● Problème à traiter
Reproduisez à l'identique toutes les lignes des enregistrements ci-dessous, en omettant les images dans votre réponse.

● Enregistrements de données
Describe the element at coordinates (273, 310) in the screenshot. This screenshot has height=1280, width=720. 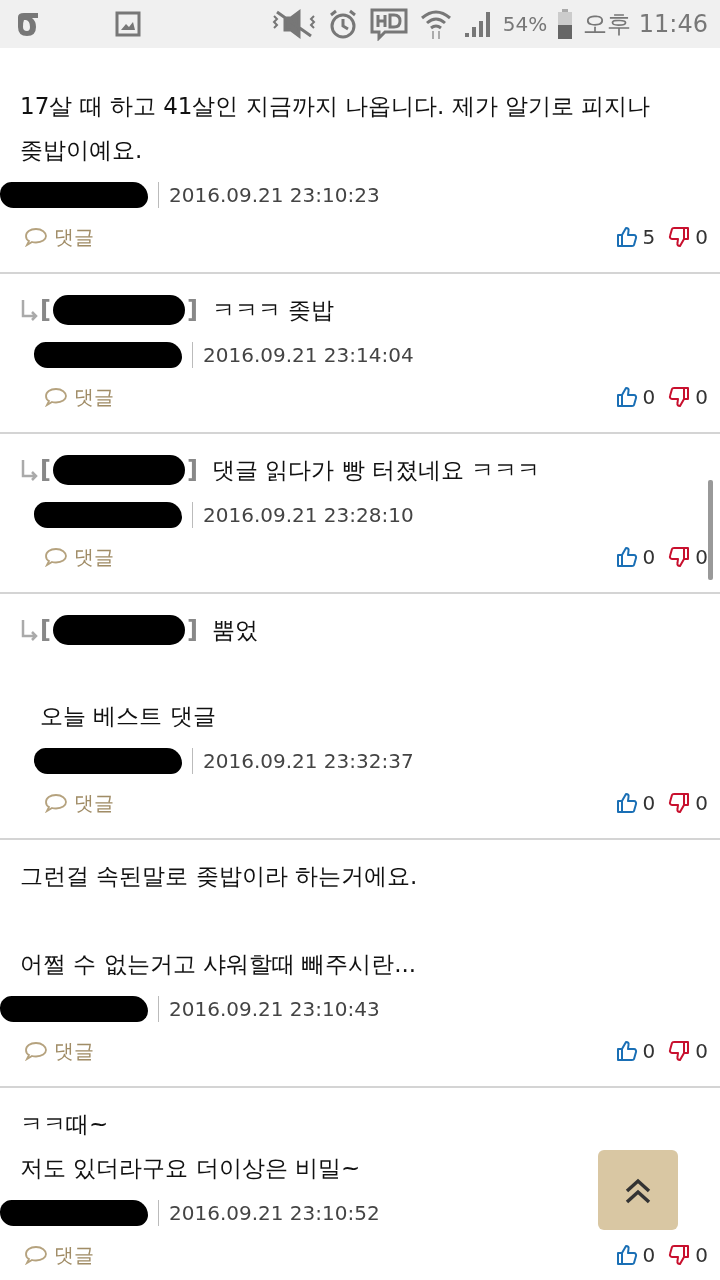
I see `comment-text: ㅋㅋㅋ 좆밥` at that location.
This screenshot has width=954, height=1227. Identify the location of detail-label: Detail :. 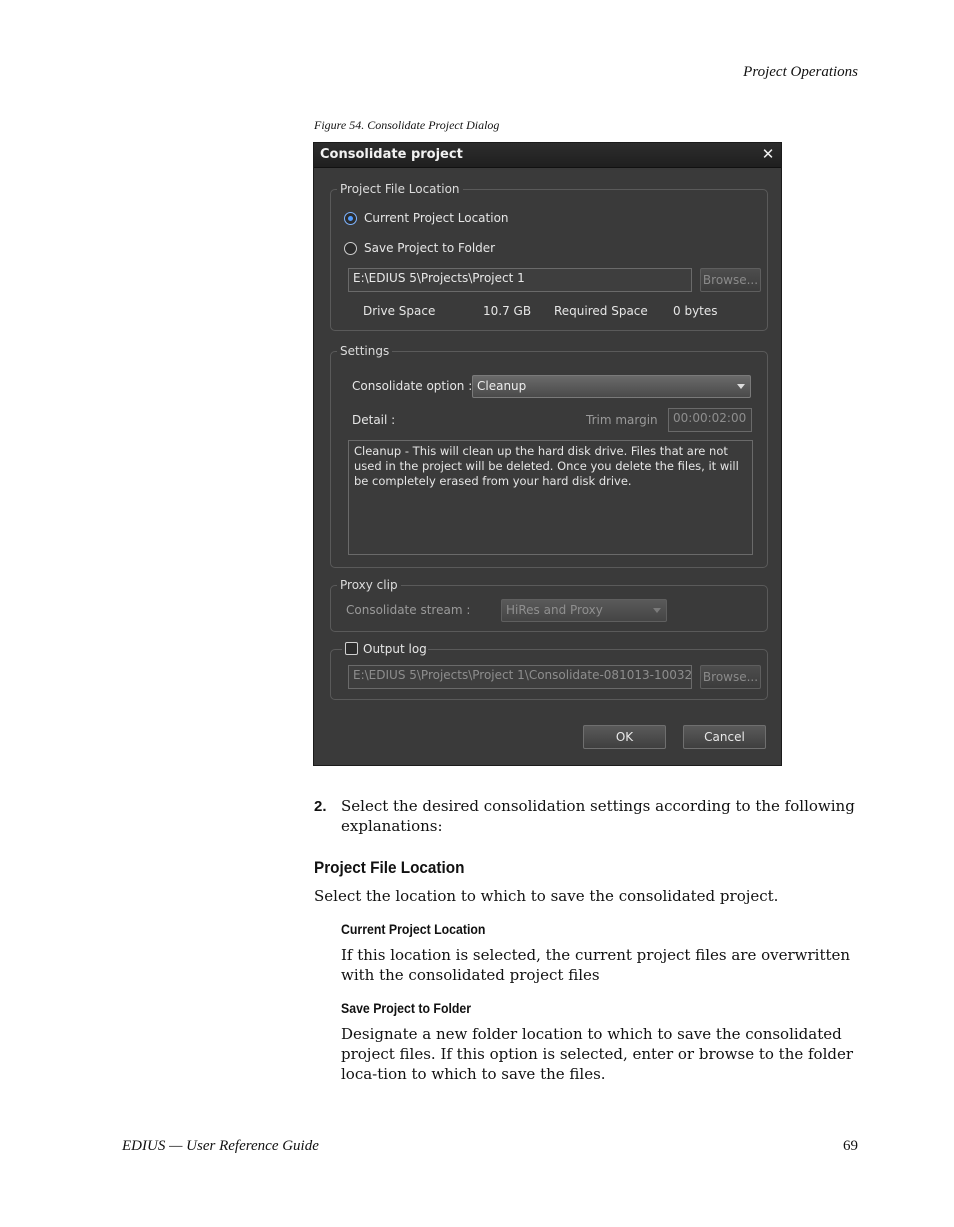
(374, 420).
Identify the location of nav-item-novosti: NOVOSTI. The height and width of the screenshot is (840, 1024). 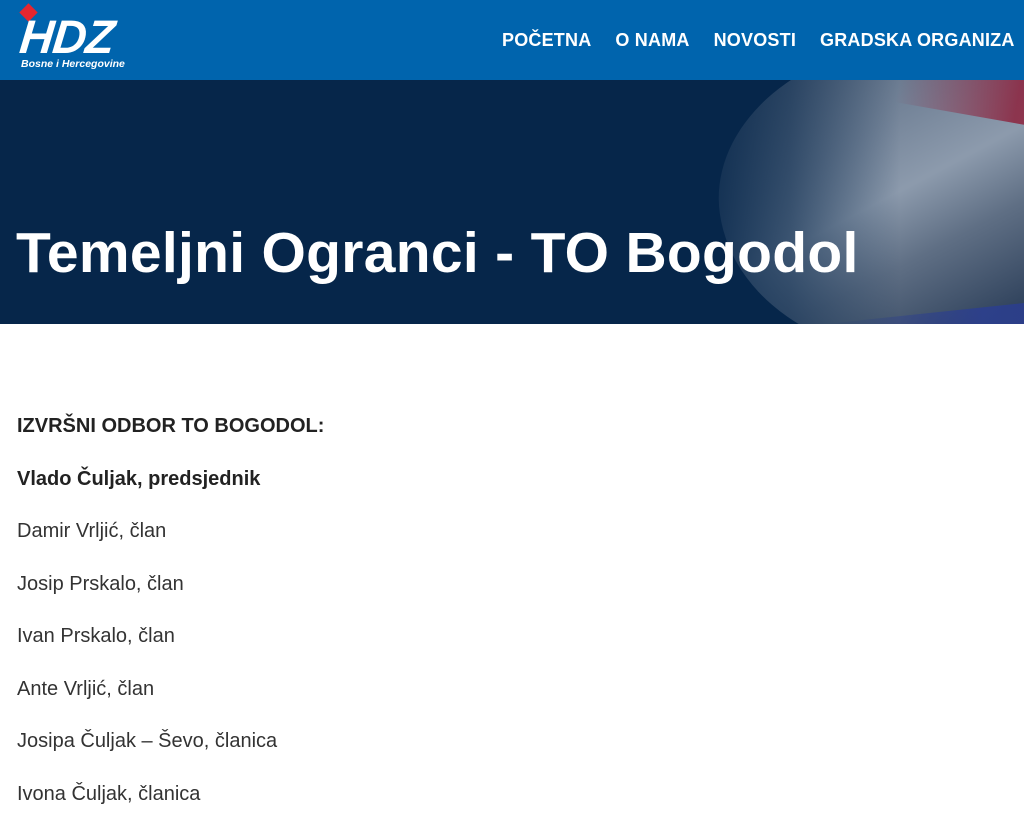
(755, 40).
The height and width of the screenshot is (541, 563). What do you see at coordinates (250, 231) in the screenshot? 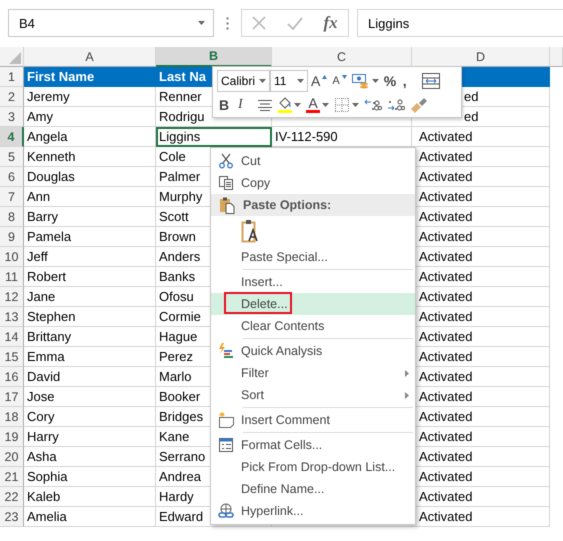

● Réponse
Describe the element at coordinates (273, 310) in the screenshot. This screenshot has height=1280, width=720. 
I see `comment-text: ㅋㅋㅋ 좆밥` at that location.
This screenshot has width=954, height=1227. Identify the location of detail-label: Detail :. 
(374, 420).
Identify the location of nav-item-novosti: NOVOSTI. The height and width of the screenshot is (840, 1024). 
(755, 40).
The height and width of the screenshot is (541, 563). What do you see at coordinates (250, 231) in the screenshot? 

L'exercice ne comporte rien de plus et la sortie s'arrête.